The Floyd County Republican Party has opened a headquarters ahead of the November elections, according to the Rome News Tribune.

Georgia Public Service Commission Chair Chuck Eaton (R) joined Georgia Building Trades President Mark Templeton in an Op-Ed about Plant Vogtle and COVID-19.

Eight months ago, the sweep of human history shifted, and there are thousands of troubling stories of COVID-19′s impact. But amid the tragedy and adaptation, constructive partnerships have allowed Georgia’s largest construction project to continue. We — a labor leader and the chairman of Georgia Public Service Commission — have witnessed what it takes to keep a critical energy infrastructure project moving forward in the wake of a global pandemic.

A little history is worth reviewing. More than a decade ago and for a number of reasons — including diversifying Georgia’s fuel mix, reducing dependence on natural gas and coal, and to pair our state’s growing renewable energy with a 24/7 availability form of generation — the PSC approved the construction of new nuclear generation for our state’s economic future. If you followed the blackout news from California of late, we suspect they wish they had had similar foresight.

A modern society depends on energy in ways that most don’t have to contemplate.
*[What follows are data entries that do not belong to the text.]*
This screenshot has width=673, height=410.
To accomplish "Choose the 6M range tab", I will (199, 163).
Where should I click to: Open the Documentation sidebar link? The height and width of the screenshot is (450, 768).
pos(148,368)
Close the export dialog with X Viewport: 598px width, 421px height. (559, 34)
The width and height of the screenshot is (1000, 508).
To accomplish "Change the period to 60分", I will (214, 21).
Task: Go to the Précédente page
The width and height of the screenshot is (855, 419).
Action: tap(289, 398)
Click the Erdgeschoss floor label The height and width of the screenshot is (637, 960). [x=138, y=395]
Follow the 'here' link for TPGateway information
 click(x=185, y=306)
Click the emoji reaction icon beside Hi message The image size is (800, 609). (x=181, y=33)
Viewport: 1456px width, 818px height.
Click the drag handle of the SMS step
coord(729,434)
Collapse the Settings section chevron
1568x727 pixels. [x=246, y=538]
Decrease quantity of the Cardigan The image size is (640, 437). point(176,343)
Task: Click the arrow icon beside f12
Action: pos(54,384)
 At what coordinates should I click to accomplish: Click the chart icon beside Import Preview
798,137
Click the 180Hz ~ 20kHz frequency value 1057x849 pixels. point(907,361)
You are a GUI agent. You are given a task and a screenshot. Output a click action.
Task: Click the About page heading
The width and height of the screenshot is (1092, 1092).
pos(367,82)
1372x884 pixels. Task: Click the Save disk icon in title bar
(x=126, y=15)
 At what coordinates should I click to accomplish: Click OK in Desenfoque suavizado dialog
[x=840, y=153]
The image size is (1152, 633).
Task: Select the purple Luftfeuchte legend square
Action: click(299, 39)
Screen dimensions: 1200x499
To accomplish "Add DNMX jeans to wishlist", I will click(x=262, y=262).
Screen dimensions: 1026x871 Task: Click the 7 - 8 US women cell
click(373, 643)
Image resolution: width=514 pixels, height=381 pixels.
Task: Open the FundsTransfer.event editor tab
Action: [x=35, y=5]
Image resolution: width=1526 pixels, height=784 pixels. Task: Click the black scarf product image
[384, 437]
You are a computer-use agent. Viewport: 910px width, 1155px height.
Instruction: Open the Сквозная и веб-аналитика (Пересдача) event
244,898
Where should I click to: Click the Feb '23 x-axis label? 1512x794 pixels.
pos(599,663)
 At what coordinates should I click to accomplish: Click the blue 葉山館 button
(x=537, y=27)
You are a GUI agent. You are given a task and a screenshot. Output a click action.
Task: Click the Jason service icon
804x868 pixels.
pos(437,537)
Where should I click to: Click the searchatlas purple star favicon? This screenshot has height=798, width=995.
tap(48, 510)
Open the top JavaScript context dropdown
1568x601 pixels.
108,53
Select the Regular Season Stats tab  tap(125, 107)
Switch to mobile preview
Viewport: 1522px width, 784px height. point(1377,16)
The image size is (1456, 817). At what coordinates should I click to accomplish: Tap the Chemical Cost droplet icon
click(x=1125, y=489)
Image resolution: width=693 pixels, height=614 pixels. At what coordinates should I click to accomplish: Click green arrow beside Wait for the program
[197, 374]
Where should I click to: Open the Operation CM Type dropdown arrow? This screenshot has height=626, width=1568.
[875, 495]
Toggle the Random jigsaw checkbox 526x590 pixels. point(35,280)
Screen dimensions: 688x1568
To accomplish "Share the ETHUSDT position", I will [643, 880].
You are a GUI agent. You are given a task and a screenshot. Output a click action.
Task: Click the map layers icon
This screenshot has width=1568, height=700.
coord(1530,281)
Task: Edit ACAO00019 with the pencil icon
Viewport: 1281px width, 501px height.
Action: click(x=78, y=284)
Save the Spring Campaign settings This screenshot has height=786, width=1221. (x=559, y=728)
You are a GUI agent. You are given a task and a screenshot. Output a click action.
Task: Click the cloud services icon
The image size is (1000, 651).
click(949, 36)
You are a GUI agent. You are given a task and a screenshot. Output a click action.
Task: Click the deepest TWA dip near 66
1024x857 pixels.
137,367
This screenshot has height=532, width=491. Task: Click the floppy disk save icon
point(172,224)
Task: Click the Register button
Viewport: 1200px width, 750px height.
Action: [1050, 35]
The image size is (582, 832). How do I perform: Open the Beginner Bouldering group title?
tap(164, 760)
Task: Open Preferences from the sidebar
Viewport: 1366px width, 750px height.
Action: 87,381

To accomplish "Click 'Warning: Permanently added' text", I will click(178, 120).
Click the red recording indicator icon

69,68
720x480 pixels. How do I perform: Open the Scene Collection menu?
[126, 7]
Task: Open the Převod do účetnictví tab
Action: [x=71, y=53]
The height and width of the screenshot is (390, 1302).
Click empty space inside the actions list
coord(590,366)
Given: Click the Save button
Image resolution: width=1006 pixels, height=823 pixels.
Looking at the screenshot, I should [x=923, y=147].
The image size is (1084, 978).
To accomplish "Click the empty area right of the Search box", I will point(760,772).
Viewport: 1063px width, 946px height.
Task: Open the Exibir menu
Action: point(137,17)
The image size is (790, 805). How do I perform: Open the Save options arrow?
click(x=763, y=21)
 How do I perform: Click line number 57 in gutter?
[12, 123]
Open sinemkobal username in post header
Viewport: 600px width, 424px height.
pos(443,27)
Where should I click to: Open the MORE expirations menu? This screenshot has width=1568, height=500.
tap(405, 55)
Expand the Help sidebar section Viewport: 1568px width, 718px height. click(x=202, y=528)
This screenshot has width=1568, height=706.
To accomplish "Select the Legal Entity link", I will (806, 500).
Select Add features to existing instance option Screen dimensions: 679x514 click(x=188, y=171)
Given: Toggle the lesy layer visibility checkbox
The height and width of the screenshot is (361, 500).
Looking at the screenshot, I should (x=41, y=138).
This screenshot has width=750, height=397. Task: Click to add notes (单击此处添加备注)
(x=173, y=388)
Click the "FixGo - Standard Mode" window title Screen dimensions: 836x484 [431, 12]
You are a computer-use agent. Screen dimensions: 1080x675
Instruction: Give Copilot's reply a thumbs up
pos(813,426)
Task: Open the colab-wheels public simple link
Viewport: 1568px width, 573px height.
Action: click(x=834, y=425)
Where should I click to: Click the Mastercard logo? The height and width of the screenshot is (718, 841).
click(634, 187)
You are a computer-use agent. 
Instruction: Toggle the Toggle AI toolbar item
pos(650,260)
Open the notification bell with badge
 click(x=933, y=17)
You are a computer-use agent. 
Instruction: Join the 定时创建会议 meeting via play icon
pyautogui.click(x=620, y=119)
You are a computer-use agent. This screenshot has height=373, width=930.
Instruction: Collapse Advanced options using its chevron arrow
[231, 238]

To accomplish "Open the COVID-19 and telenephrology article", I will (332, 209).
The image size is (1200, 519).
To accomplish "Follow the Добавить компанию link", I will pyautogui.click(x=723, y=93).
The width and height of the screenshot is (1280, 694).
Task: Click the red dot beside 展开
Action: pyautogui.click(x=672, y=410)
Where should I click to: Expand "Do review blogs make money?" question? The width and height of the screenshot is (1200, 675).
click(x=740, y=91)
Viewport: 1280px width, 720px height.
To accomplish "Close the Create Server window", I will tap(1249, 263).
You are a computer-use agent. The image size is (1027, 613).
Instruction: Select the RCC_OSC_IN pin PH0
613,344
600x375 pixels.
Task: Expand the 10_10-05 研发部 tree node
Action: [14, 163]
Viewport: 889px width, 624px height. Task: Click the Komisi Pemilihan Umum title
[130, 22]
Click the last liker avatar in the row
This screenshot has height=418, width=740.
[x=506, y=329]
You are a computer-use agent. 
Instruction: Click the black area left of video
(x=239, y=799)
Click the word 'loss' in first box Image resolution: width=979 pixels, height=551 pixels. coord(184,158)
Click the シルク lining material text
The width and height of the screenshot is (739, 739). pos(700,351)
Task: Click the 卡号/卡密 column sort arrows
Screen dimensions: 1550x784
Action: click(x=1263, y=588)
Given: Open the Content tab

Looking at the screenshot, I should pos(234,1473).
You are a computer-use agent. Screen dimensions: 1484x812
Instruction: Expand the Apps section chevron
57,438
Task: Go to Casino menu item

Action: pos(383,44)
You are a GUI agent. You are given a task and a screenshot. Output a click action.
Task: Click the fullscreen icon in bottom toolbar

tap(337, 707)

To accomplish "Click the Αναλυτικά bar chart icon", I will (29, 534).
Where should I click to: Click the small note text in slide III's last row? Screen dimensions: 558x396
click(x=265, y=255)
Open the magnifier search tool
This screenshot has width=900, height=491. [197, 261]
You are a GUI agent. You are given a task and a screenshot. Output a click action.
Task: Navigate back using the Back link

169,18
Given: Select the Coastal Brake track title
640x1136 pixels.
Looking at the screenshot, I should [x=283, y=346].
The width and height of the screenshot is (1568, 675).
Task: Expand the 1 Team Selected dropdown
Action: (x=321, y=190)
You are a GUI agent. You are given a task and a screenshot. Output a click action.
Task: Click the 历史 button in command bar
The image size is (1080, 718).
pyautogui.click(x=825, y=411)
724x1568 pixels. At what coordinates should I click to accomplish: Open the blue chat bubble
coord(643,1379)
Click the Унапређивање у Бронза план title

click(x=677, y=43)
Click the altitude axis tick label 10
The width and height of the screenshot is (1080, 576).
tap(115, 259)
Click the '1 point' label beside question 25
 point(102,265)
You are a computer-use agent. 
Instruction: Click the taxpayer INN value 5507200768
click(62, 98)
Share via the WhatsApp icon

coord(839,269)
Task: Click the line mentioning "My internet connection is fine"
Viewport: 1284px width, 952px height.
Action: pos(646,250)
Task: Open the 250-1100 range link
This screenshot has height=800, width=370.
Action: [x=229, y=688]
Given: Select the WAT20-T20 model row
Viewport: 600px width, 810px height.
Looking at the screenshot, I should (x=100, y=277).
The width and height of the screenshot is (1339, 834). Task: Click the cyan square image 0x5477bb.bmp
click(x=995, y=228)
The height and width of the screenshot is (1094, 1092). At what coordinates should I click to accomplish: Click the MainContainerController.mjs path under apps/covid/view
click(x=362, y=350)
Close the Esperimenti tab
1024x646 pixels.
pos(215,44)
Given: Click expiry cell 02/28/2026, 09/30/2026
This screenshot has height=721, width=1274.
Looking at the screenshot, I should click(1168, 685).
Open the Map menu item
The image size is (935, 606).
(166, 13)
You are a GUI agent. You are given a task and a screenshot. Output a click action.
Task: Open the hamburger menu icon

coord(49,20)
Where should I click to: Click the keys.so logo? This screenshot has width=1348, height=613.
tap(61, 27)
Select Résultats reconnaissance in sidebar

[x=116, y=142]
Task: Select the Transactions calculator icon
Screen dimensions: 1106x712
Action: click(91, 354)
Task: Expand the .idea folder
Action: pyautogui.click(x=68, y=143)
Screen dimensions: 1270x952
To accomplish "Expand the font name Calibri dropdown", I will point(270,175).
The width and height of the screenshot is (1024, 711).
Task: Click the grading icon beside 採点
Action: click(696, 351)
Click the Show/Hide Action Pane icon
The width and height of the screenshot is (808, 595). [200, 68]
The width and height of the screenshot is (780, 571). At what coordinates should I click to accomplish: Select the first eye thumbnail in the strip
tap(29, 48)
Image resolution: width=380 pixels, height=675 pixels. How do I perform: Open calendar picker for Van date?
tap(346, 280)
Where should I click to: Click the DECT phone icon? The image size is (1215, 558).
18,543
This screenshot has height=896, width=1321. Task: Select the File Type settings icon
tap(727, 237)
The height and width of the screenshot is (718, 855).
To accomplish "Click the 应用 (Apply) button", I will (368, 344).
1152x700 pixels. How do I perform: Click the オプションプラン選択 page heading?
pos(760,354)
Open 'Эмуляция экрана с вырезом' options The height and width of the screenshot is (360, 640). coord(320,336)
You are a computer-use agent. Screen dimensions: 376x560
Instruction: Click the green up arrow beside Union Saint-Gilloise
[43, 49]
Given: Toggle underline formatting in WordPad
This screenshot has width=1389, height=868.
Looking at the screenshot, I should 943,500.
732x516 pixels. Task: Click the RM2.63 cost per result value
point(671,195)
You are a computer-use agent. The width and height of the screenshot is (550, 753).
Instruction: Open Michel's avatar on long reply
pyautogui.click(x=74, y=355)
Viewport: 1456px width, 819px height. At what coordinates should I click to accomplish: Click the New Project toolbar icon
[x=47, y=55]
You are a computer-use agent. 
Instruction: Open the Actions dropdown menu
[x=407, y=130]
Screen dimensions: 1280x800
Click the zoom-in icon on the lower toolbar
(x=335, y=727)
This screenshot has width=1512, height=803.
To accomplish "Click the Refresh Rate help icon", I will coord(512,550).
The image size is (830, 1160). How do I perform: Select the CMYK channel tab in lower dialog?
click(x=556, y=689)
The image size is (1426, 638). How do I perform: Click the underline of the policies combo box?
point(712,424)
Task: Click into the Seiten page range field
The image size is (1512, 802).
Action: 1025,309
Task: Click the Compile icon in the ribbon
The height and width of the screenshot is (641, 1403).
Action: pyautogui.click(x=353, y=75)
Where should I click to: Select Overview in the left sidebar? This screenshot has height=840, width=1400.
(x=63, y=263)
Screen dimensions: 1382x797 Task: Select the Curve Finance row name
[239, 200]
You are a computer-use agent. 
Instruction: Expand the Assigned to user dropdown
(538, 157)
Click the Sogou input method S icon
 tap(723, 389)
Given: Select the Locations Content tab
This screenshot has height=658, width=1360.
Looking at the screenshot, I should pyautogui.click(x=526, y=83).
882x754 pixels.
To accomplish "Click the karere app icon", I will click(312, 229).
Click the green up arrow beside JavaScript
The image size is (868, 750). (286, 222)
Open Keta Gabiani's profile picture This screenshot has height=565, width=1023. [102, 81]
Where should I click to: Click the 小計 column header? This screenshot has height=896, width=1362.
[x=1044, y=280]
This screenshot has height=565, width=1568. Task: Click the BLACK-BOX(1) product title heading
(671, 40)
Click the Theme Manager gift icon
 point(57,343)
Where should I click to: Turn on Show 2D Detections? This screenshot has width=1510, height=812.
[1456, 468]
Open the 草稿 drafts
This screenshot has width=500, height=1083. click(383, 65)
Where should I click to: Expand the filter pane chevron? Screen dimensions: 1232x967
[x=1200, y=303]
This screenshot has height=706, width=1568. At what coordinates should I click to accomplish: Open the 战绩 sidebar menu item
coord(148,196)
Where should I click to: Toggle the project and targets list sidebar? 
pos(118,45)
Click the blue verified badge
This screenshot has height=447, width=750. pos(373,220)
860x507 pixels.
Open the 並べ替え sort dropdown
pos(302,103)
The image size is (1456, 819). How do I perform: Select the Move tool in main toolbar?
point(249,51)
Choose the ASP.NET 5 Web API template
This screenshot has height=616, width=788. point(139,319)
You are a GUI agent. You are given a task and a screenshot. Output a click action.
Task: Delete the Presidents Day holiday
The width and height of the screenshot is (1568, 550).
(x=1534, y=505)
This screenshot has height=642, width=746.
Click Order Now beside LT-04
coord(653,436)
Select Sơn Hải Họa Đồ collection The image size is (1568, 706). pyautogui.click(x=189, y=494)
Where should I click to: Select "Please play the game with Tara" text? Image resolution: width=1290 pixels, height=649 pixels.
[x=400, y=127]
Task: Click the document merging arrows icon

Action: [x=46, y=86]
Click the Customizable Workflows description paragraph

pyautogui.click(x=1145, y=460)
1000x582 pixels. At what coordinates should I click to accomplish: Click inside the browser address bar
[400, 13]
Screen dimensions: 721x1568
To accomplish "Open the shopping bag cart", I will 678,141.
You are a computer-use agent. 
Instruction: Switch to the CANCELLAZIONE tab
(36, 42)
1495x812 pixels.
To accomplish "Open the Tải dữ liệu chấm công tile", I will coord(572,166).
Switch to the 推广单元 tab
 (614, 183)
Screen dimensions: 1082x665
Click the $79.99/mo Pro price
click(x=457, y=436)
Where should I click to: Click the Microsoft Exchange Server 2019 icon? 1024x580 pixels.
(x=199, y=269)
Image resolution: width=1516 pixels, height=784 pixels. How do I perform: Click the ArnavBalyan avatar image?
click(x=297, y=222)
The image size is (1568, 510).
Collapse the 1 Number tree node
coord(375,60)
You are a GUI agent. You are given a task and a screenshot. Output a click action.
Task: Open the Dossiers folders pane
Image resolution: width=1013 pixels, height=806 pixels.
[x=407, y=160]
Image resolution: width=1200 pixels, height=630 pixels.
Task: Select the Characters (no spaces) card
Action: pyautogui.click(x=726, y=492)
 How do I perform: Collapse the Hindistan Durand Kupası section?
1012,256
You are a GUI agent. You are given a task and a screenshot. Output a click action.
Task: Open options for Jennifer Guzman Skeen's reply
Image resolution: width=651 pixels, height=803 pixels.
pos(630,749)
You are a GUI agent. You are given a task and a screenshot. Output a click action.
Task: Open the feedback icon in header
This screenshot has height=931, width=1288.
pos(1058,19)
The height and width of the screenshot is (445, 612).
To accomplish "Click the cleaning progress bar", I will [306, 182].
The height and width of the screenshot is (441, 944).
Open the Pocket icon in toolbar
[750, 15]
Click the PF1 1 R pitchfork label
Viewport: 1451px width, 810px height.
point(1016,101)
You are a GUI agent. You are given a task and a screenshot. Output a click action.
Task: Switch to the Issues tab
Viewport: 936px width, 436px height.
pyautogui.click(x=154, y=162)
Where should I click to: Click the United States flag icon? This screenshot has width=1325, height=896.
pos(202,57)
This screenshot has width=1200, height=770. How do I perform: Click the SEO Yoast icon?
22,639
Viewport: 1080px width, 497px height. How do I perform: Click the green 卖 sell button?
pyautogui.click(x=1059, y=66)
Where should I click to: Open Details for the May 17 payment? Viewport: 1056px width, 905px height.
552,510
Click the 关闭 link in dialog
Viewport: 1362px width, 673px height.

Always “on” is essential. We’ve built a reliable grid, which has helped make Georgia an economic beacon to the world. The mutual respect and common goals of worker safety, and continuance of construction at Vogtle, have led to a partnership between craft labor, the commission and the companies overseeing the project.

Current number of COVID-19 infections among the approximately 8,000 employees onsite is just more than 70 cases and falling. Thousands of industrious workers have stayed off unemployment ranks and have continued to know the dignity of providing for their families. And Georgia’s energy future is bright, with fuel load of the first unit scheduled for this December.

These successes owe to partnerships of many, but mainly to the workers who every day and night are safely building Plant Vogtle.